[Dataset rows]
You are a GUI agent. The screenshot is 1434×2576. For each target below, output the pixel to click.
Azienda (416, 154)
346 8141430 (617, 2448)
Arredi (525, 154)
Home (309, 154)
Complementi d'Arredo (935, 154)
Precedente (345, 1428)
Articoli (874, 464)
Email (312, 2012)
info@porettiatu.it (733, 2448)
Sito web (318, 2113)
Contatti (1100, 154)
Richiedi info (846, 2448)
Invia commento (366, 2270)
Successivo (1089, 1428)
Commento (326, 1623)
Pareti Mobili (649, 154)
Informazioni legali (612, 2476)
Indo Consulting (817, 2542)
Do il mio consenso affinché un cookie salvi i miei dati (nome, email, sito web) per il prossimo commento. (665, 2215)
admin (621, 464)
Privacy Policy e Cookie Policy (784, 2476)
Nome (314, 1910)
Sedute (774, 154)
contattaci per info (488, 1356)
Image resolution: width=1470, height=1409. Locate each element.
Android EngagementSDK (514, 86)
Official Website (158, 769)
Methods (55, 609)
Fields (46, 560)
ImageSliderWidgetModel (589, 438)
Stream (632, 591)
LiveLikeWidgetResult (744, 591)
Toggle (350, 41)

Written task: Reproduce the material above with "Official Website" replaced by "Official Site" and every other character left as it is.

Complete output:
You are a GUI agent. The screenshot is 1434×2576. For each target below, output the pixel to click.
Azienda (416, 154)
346 8141430 (617, 2448)
Arredi (525, 154)
Home (309, 154)
Complementi d'Arredo (935, 154)
Precedente (345, 1428)
Articoli (874, 464)
Email (312, 2012)
info@porettiatu.it (733, 2448)
Sito web (318, 2113)
Contatti (1100, 154)
Richiedi info (846, 2448)
Invia commento (366, 2270)
Successivo (1089, 1428)
Commento (326, 1623)
Pareti Mobili (649, 154)
Informazioni legali (612, 2476)
Indo Consulting (817, 2542)
Do il mio consenso affinché un cookie salvi i miei dati (nome, email, sito web) per il prossimo commento. (665, 2215)
admin (621, 464)
Privacy Policy e Cookie Policy (784, 2476)
Nome (314, 1910)
Sedute (774, 154)
contattaci per info (488, 1356)
Image resolution: width=1470, height=1409. Locate each element.
Android EngagementSDK (514, 86)
Official Site (158, 769)
Methods (55, 609)
Fields (46, 560)
ImageSliderWidgetModel (589, 438)
Stream (632, 591)
LiveLikeWidgetResult (744, 591)
Toggle (350, 41)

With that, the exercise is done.